The discovery is a major step forward in explaining how and why the orbit of the eye is subject to scarring and inflammation in Graves' disease.
The findings may also lead to new treatment strategies to target scarring or fibrosis, say authors Raymond Douglas, M.D., Ph.D., and Terry Smith, M.D., specialists in Graves’ disease at the University of Michigan Kellogg Eye Center
. The study appears in the January issue of the Journal of Clinical Endocrinology & Metabolism
Graves’ disease is an autoimmune disorder which results in an overactive thyroid. Up to half of those affected by the disease will develop inflammation or fibrosis around their eyes, creating the bulging appearance associated with Graves' eye disease, also called thyroid-associated ophthalmopathy. Excessive scarring can cause such manifestations as double vision or even loss of vision.
“Today we have medications to reduce inflammation, but these drugs typically do not treat the fibrotic effects of thyroid eye disease,” says Douglas, a U-M oculoplastics surgeon. “Our study is the first to implicate fibrocytes in the disease process, a finding that should open up new possibilities for treatment.”
Fibrocytes are immune cells derived from bone marrow that circulate through the bloodstream.
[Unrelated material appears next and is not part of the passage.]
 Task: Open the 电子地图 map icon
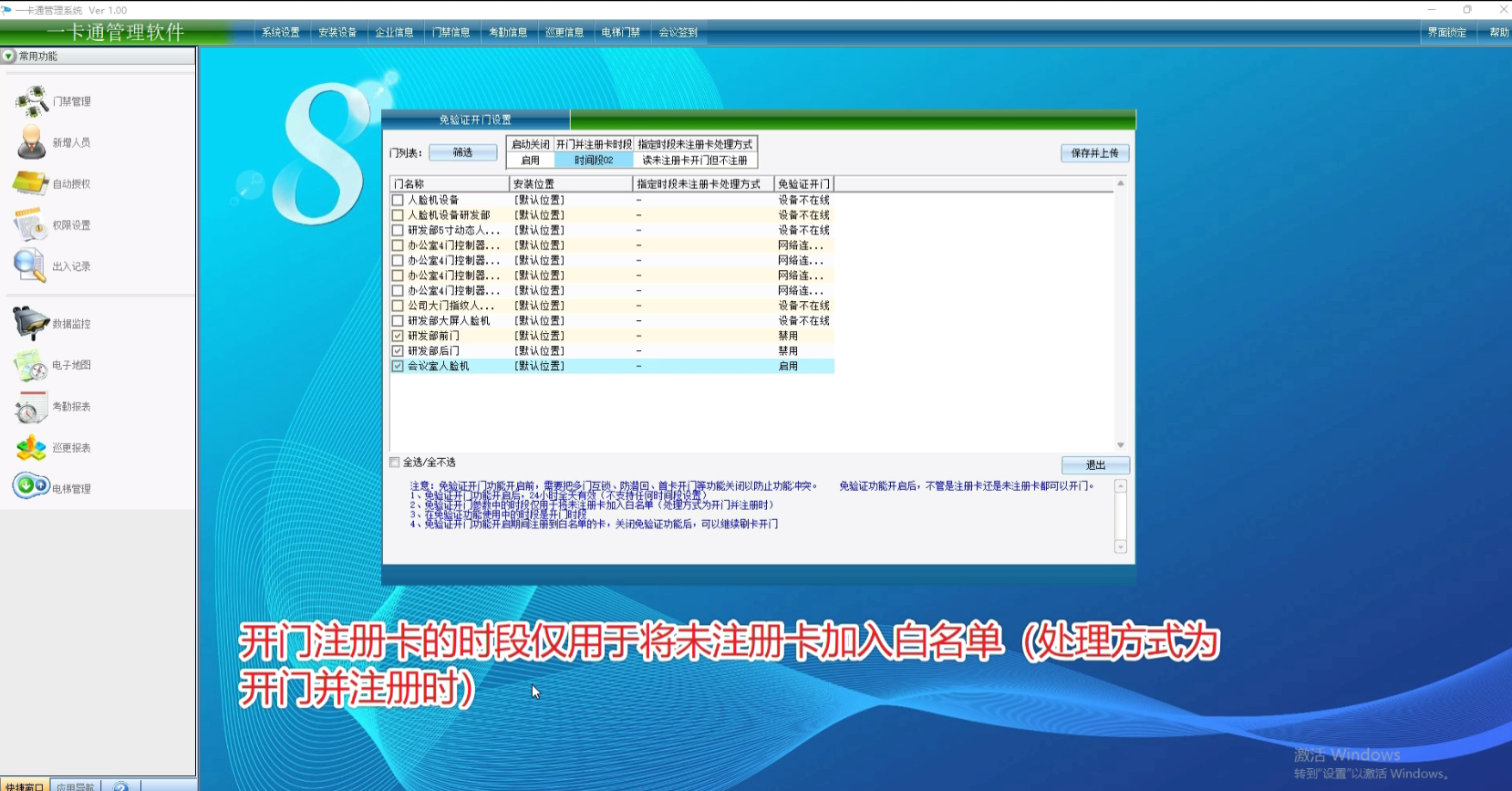click(31, 365)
They can infiltrate tissue, like the lungs, kidney, and liver, generating excess connective tissue and areas of fibrosis, for example, following pulmonary or kidney injury.
To determine whether fibrocytes play a similar role in Graves’ disease, these investigators and their colleagues examined tissue samples from 70 patients with the disease and compared them to 25 healthy subjects. The samples were gathered while Douglas and Smith were on the faculty of the University of California at Los Angeles. They found that fibrocytes were present at substantially higher frequencies—as much as five times greater—in patients with Graves’ disease. These levels were observed in both the bloodstream and in the orbital tissues of patients who had developed thyroid eye disease.
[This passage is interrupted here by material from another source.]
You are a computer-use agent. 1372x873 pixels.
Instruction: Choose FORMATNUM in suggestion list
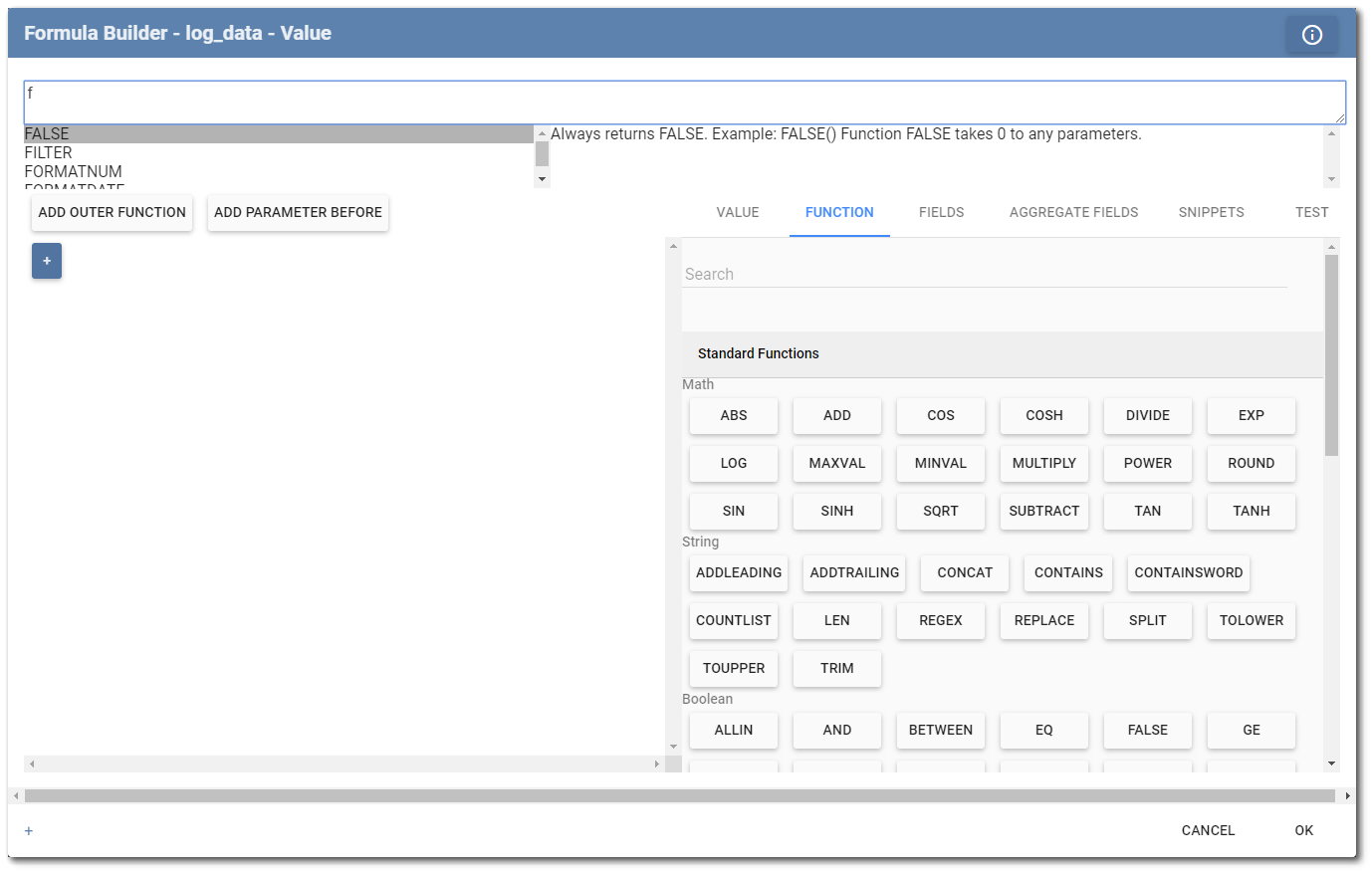73,171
In earlier studies, Douglas and Smith identified the antigens that trigger the overactive immune response in Graves’ disease. Now they report that fibrocytes express the same antigens: thyroid-stimulating hormone receptor (TSHR) and insulin-like growth factor-1 receptor (IGF-1R). In addition, the Kellogg researchers say, when these receptors are activated, they produce a large quantity of cytokines which could stimulate immune cells to the orbit, causing inflammation in thyroid eye disease.
“We now have a much clearer picture of the disease process, including the pathway by which fibrocytes reach the orbit,” says Douglas. “Drugs currently under development for other fibrotic diseases are designed to disrupt this pathway and prevent fibrocytes from reaching their target.” According to Douglas, “These therapies may be just as effective for our patients with thyroid eye disease.”
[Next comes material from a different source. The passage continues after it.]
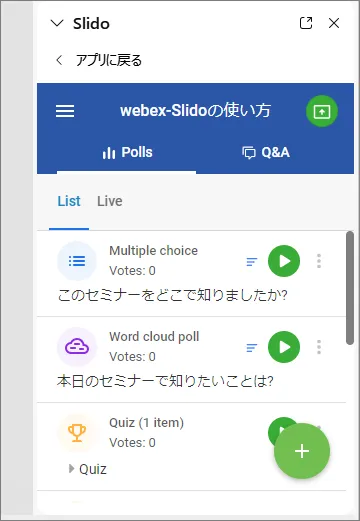Click the green present mode screen icon
Image resolution: width=360 pixels, height=521 pixels.
pos(322,111)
As follow-up to the study, the Kellogg researchers plan to more fully identify the role of fibrocytes in the disease process and test whether several new agents, such as rituximab, can reduce these cells as they circulate through the bloodstream. The authors also recently demonstrated that rituximab was highly effective in treating patients with severe Graves' disease.
Funding support includes grants from the National Institutes of Health, Research to Prevent Blindness, and the Bell Charitable Foundation.